Poeta de renome, Aricy Curvello também exibe um lado desbravador e viajeiro. No período em que residiu em Porto Trombetas, no noroeste do Pará, intuiu desde logo que ali estava uma região virgem para curiosas e interessantes pesquisas, em especial no campo arqueológico. Iniciou, então, atentas excursões pelas perigosas bordas da floresta, andando pelas margens desertas do Lago Batata, enfrentando a lama, os espinhos, as cobras, os terríveis insetos, as chuvas repentinas, o sol inclemente e até as chacotas de alguns colegas “pragmáticos”. Não tardou a encontrar materiais arqueológicos, cerâmicos e líticos, de evidente valor científico, salvando boa quantidade de peças, fato registrado, na época, pelo “Jornal da Vale” (Cia. Vale do Rio Doce) e pela revista “Manchete” (Rio de Janeiro).

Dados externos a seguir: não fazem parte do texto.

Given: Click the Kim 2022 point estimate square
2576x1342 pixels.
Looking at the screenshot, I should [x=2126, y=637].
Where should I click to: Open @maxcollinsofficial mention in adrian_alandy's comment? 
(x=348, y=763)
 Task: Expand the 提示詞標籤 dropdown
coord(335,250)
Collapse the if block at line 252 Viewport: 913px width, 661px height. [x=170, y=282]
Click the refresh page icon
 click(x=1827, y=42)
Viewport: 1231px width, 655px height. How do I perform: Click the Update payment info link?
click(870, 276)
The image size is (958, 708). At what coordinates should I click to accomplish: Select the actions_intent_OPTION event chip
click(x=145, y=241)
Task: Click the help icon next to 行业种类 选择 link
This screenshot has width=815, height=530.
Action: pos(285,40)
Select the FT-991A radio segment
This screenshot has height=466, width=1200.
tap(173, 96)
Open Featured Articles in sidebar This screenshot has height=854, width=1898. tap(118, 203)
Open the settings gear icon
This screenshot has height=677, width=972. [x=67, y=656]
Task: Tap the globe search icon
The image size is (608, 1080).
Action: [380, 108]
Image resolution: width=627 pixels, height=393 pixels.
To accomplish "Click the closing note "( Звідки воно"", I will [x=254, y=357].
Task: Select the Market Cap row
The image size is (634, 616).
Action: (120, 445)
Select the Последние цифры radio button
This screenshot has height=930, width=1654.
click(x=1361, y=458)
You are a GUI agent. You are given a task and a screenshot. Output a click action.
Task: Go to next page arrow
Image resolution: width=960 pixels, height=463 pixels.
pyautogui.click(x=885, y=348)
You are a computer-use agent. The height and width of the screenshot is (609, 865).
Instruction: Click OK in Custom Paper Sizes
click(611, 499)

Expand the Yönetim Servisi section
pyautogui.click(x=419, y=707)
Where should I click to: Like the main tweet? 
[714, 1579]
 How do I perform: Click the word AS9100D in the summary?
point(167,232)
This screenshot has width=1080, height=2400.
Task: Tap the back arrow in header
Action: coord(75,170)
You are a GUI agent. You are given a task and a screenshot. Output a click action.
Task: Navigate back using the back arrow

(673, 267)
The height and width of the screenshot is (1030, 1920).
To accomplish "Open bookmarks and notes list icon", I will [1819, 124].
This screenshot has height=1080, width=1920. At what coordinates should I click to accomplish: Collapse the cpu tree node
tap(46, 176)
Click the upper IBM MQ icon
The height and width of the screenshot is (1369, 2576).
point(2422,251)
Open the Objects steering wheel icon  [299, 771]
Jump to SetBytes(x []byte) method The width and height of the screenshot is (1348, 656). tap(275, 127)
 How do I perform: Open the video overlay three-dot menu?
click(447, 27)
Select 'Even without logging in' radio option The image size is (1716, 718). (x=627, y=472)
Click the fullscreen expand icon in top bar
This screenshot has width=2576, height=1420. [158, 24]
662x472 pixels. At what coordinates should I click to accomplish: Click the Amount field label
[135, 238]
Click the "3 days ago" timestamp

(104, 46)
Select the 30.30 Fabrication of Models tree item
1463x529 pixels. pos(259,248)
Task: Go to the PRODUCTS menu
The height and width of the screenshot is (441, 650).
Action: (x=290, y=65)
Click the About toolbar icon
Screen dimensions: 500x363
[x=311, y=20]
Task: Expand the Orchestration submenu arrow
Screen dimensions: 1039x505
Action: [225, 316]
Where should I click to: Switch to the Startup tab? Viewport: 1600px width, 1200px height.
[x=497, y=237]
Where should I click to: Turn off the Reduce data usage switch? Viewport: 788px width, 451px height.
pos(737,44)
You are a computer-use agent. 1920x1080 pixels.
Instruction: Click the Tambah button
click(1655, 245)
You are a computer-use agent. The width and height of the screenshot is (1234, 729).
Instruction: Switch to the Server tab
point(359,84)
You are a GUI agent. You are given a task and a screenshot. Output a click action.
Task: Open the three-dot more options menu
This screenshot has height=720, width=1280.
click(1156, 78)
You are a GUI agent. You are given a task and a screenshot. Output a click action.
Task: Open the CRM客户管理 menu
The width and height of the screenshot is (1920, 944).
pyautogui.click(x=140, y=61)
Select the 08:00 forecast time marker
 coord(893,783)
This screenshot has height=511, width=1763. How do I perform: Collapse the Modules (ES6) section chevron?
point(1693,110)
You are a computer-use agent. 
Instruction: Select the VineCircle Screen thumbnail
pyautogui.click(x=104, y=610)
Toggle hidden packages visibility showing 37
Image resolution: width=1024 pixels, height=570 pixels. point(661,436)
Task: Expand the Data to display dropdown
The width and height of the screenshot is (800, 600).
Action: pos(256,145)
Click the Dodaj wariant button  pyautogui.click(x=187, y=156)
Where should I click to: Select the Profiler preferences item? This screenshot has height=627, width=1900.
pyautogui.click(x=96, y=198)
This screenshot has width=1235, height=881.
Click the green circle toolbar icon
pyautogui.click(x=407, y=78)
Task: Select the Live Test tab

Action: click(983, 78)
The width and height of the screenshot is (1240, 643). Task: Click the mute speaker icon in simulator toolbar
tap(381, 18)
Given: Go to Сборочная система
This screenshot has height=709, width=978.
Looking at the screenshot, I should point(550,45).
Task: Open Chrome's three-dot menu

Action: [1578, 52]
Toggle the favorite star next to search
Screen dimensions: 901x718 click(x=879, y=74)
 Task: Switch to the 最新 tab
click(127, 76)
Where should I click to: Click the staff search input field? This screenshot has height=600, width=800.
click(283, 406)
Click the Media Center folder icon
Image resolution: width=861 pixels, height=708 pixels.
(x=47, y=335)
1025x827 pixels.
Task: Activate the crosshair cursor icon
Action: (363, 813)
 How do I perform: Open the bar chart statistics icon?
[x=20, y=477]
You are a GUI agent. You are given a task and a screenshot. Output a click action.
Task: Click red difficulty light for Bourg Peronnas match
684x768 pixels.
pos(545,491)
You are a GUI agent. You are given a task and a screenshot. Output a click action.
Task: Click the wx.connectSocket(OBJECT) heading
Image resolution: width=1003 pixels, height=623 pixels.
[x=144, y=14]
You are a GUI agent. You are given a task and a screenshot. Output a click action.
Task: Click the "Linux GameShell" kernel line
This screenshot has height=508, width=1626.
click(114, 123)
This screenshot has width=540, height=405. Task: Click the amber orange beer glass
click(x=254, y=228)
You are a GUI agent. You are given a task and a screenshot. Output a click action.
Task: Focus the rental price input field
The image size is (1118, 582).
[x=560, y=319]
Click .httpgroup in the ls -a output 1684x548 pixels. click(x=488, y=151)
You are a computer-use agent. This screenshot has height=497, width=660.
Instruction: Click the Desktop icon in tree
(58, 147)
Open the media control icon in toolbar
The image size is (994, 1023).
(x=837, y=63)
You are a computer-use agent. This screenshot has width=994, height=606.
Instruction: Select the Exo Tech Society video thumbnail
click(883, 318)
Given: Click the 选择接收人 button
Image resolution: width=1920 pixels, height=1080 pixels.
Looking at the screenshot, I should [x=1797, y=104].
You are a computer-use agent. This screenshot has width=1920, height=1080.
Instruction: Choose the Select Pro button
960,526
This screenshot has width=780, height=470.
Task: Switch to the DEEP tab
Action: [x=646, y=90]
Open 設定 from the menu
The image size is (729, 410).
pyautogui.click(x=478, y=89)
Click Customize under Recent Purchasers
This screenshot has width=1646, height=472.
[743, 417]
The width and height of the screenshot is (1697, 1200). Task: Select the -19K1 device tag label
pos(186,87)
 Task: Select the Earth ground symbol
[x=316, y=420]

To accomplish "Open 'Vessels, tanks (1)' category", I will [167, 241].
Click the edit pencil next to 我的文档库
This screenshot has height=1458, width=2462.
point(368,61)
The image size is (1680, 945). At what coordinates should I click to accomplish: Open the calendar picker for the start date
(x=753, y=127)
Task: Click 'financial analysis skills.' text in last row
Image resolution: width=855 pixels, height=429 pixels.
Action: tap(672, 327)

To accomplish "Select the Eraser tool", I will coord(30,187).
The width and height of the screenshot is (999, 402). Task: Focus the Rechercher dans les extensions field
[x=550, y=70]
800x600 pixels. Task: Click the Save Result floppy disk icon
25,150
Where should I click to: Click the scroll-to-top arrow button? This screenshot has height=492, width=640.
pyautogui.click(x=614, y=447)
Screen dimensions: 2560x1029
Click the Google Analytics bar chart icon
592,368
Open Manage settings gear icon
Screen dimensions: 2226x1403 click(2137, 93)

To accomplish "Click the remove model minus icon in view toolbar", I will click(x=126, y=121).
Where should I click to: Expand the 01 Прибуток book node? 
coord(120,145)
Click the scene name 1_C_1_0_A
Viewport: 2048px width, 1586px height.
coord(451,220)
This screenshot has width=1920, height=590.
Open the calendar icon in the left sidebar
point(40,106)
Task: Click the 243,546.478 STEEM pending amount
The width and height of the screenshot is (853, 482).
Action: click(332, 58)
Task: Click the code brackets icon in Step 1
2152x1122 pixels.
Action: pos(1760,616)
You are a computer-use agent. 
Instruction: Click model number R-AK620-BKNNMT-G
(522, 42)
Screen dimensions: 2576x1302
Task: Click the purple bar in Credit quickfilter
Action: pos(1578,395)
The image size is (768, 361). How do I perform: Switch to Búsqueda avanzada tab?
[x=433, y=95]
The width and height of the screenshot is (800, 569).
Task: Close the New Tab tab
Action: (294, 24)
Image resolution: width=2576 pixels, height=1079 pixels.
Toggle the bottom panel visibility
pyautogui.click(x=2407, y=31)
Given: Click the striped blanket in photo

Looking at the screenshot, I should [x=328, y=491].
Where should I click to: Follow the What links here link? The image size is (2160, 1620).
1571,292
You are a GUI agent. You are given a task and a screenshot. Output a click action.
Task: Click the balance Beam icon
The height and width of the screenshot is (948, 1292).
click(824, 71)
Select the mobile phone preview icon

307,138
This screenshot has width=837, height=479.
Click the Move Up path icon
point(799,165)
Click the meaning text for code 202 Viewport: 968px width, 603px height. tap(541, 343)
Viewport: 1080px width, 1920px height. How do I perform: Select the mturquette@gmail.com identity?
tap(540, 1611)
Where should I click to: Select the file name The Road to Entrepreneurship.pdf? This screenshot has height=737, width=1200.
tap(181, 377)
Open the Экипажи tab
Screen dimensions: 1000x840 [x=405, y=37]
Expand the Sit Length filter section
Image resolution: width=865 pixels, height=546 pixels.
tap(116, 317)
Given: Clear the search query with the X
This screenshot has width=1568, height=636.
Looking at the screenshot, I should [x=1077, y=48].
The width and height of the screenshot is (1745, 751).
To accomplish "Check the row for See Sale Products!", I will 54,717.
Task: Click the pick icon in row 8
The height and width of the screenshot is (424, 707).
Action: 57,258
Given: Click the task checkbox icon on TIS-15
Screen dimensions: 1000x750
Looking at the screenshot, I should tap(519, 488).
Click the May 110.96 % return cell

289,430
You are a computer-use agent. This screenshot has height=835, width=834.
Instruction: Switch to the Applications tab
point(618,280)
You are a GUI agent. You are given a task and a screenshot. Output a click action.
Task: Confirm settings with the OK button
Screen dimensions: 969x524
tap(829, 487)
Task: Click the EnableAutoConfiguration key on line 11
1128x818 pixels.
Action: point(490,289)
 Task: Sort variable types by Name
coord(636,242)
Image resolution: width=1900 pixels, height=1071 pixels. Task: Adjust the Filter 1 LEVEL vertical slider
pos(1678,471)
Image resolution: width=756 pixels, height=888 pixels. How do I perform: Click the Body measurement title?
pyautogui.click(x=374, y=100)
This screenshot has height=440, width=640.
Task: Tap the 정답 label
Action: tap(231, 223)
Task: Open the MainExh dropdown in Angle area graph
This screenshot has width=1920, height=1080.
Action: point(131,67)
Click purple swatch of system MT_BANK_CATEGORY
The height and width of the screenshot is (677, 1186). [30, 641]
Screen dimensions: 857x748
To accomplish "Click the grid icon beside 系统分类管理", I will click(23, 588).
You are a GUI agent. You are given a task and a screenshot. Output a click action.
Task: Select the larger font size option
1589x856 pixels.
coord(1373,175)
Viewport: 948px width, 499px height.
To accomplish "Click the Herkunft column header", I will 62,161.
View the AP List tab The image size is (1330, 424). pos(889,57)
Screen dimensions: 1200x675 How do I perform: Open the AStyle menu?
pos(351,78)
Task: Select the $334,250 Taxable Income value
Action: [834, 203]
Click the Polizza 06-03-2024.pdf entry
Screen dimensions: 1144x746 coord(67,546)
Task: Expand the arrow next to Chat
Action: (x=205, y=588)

Nessas buscas solitárias, juntou cerca de 450 peças de cerâmica e 15 de pedra, inclusive um ídolo valiosíssimo. Num ato de puro desprendimento, doou o conjunto de achados ao Museu de História Natural da Universidade Federal de Minas Gerais (UFMG), onde foi submetido a todos os testes científicos de praxe e devidamente autenticado. O curador do Museu, arqueólogo Carlos Magno Guimarães, constatou que os objetos pertenciam à cultura Konduri, uma das três mais importantes culturas pré-históricas da Amazônia brasileira e que lá floresceu do século I ao século XV de nossa era. Para complementar o trabalho, o arqueólogo elaborou minucioso ensaio analítico e descritivo do material, analisando e descrevendo cada peça (material, dimensões, configuração, resquício de tintas, presumível idade, etc.), além de estabelecer suas finalidades e seus objetivos mais lógicos. O ensaio foi publicado, em 1985, com todas as ilustrações nos “Arquivos do Museu de História Natural da UFMG”. Em 1992, o cientista francês André Prous, um dos maiores conhecedores da Pré-História brasileira, estampou diversas peças da coleção no importante livro-guia ou livro-síntese “Arqueologia Brasileira”, a ela fazendo várias referências. O ídolo de pedra (esteatita) é a vedete do conjunto, existindo apenas doze conhecidos, dentre os quais este tem as maiores dimensões.

Diante da importância documental e da grande variedade, o conjunto foi considerado uma “Coleção”, recebendo o nome de seu descobridor, Aricy Curvello, e integrado em definitivo ao acervo arqueológico do Museu e, em conseqüência, à arqueologia nacional. Com a publicação do ensaio e das referências em importantes obras especializadas, a comunidade científica tomou conhecimento da Coleção e dos novos elementos de informação que ela veio trazer sobre a cultura Konduri. Desde então tem sido visitada, estudada e admirada pelos estudiosos de vários ramos da ciência, alunos de todos os graus e curiosos em geral. A sensibilidade própria dos poetas revelou, mais uma vez, que vale seguir a intuição, mesmo porque ela às vezes funciona como a inspiração que leva ao poema. Nessa época, Aricy Curvello compunha o poema “O Acampamento”, uma de suas mais festejadas criações. Por inexplicável coincidência, seu nome se ligava para sempre à ciência, enquanto esse belo poema o prendia com laços permanentes à Amazônia e seus mistérios. Era a mestra vida tecendo em silêncio os seus insondáveis fios.

Como nasce o poema ?
 

O mecanismo que faz nascer o poema na mente do poeta é um dos maiores mistérios da criação literária . Onde germina a idéia, como se forma, de que maneira o sentimento e a técnica se unem para colocar em palavras as idéias são perguntas que nunca encontraram respostas satisfatórias . Estudiosos de várias áreas têm investigado a questão e os poetas, tantas vezes surpresos diante da própria obra, rebuscam em si mesmos as explicações. Aricy Curvello, um dos mais expressivos poetas das novas gerações, autor de vários livros e colaborador de importantes revistas literárias do país e do exterior, também se submeteu a esse questionamento e escreveu, talvez para ele mesmo, as conclusões a que chegou.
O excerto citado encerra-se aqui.